La foule s’ouvrit, laissant apercevoir un stoltz massif, installé sur un solide siège de bois qui rappelait un trône. Zakas, maître des stoltzt d’Orvbel, se leva et se porta à la rencontre de ses visiteurs. Calas l’observa attentivement, examinant les détails de sa démarche, sa façon qu’il avait de tenir les bras légèrement écartés du corps. Son gilet et son pantalon de cuir assureraient une protection satisfaisante en cas de corps à corps. Il nota que malgré l’ambiance orgiaque de la salle, il était parfaitement propre. Il soignait son apparence. D’ailleurs, sa démarche était moins lourde que sa silhouette ne l’aurait suggérée, preuve qu’il s’était entraîné. À moins que cela fût dû aux os creux des stoltzt qui à corpulence égale les rendaient plus légers.

Zakas s’arrêta devant Calas, qu’il détailla de la tête au pied. Puis ce fut le tour de Jaxtal qu’il soumit au même examen. Il termina par Dursun et enfin Nëjya auxquelles il porta peu d’attention. Il analysait à leur force, pas leur beauté, même s’il gratifia la Shacandsen d’un sourire avenant.

— Un marché ! Voyez-vous ça. Et qu’avez-vous donc à m’offrir qui pourrait m’intéresser ?

Il attrapa Dursun par le bras et de son autre main, tira sur ses vêtements pour jeter un coup d’œil dedans.

— Eh ! s’écria Nëjya.

— Ce n’est certainement pas avec ça que vous allez m’acheter. Je ne vois pas grand-chose d’intéressant là-dedans.

Il libéra la jeune femme qui n’avait pas bougé, comme si l’acte du stoltz ne présentait aucune importance à ses yeux. Zakas se tourna amusé vers la Samborren.

— Le roquet aboie, mais mord-il ?

Calas dut poser sa main sur son épaule pour la dissuader d’intervenir tant elle était furieuse. Heureusement, malgré sa colère, elle n’avait pas perdu l’esprit. Mais le garde rouge la sentait bouillir sous sa poigne.

Zakas retourna à son trône.

— Donc les rebelles m’envoient des filles pour tenter de m’acheter. Pour quoi faire ? Je dispose de tout ce dont j’ai besoin ici.

En illustration de ses propos, il empoigna les fesses de Lanya qui se tenait juste à sa gauche. La jeune stoltzin ne broncha pas, mais quand il la libéra elle recula afin de se mettre hors de portée. Calas remarqua ses yeux brillants. Son travail au service de Zakas n’était pas son choix. Peut-être n’était-elle pas la seule à détester le chef de la communauté. En fait de chef, il ressemblait plus à un malfrat qui aurait réussi à s’emparer du pouvoir par la force. Il n’était plus aussi sûr que s’adresser à lui fût une bonne idée.

D’un geste de la main, Zakas invita ses hôtes à parler. Dursun n’hésita pas un instant.

— Vos conclusions me paraissent un peu hâtives. Vous ne savez rien du marché que je vais vous proposer. Vous êtes bien informé, je l’admets. En fait, je soupçonne que tous les mendiants que l’on croise en ville, auxquels personne ne fait attention, vous rapportent tout ce qui se raconte devant eux.
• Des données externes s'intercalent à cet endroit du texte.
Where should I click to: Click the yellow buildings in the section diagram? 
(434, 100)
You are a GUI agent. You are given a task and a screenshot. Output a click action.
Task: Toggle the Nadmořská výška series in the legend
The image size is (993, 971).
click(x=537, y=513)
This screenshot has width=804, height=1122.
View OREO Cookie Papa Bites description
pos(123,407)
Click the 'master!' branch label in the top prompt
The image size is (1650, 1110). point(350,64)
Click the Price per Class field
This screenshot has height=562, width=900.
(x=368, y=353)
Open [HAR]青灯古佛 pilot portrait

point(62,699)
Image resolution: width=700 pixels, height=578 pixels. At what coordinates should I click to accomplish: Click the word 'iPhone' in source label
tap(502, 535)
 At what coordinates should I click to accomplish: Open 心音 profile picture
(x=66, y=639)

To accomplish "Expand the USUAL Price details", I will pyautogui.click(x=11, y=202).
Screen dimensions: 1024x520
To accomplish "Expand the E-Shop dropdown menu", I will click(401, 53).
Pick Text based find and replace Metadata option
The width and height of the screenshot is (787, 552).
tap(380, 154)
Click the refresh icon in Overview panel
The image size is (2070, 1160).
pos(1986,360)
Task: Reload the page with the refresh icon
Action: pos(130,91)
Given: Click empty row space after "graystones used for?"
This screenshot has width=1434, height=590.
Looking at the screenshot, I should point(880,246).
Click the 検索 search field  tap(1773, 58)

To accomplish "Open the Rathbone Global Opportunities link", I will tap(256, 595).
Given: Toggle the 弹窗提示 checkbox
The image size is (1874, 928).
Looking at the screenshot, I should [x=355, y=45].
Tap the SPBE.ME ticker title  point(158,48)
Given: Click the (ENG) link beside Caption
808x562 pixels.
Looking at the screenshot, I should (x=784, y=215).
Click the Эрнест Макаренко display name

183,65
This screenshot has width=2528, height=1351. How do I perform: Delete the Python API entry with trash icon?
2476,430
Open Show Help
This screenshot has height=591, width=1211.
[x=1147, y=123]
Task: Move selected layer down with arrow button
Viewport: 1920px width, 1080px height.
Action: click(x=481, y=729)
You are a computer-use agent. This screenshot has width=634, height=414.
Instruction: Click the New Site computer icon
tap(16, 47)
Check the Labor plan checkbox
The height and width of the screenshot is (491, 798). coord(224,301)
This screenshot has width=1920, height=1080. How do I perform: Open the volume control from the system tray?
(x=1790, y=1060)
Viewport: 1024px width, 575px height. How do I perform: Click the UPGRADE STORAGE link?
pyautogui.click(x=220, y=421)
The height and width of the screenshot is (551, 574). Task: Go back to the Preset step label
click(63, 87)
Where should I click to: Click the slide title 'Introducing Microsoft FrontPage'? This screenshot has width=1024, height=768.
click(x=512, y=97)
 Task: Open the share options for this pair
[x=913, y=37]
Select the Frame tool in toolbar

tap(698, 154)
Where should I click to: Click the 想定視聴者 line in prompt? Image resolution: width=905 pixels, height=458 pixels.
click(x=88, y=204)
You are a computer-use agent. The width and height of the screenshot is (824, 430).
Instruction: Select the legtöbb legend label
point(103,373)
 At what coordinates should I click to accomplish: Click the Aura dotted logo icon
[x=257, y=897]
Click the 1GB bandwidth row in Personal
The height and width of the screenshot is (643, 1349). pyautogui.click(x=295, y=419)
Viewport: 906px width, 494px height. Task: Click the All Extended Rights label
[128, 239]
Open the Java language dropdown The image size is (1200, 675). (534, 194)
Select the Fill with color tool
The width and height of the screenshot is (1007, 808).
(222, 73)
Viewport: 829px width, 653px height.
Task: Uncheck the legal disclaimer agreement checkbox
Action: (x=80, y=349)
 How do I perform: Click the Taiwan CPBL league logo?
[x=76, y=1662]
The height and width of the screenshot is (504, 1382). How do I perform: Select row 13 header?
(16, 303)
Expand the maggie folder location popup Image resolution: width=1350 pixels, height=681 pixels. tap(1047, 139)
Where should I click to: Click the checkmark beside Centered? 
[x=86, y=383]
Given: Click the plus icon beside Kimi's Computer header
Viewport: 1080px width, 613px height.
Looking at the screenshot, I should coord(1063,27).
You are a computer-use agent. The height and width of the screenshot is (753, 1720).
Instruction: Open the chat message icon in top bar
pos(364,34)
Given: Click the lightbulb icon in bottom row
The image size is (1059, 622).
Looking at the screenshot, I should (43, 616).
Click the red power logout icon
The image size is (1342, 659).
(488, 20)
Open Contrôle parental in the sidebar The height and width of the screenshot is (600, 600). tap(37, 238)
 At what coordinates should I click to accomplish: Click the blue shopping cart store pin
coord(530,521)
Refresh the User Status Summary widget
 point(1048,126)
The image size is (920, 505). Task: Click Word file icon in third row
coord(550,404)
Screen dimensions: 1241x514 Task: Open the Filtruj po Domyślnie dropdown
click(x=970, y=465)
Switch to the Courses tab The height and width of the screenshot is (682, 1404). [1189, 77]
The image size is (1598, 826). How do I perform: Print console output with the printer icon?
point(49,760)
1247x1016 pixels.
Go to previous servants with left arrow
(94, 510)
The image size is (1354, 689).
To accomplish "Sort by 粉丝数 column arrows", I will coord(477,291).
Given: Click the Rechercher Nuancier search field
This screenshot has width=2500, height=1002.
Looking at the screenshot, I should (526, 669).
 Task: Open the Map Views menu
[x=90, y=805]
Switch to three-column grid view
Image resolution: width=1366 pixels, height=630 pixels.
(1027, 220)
— Je vois que tu as oublié d’être bête. Mais tu ne devrais pas te mêler de ça. Laisse les grandes personnes discuter entre eux.

Puis il s’adressa à Calas.

— Alors. Quel marché voulez-vous me proposer ?

— Moi, je n’ai rien à offrir, répondit Calas. C’est elle qui commande, c’est elle qui propose.

Zakas ne parvint pas à cacher sa surprise quand son regard se reposa sur la jeune Dursun.

— L’Orvbel est tombé bien bas si les tâches des hommes sont confiées à des femmes, lâcha-t-il.

— Vous seriez étonné de ce qu’une femme peut faire, riposta-t-elle.

— Foutaises. Une femelle est trop fragile pour commander. Elles ne sont bonnes qu’à réchauffer mon lit et à faire ma cuisine. N’est-ce pas Lanya ?

Il tenta de donner une tape sur les fesses de la jeune fille, mais elle s’était placée derrière le trône, hors de sa portée.

— Et combien de dictateurs ont fini leur carrière égorgée dans leur sommeil ou empoisonnée par ces si faibles femmes ?

Le silence s’installa dans la salle. Personne n’osait plus dire un mot. Le regard que Zakas jeta sur la jeune femme était lourd. Instinctivement, Calas fit glisser le poignard qu’il avait gardé dans sa manche, prêt à intervenir. D’autres personnes dans l’entourage du chef observaient leurs compagnons afin de déterminer la conduite à tenir.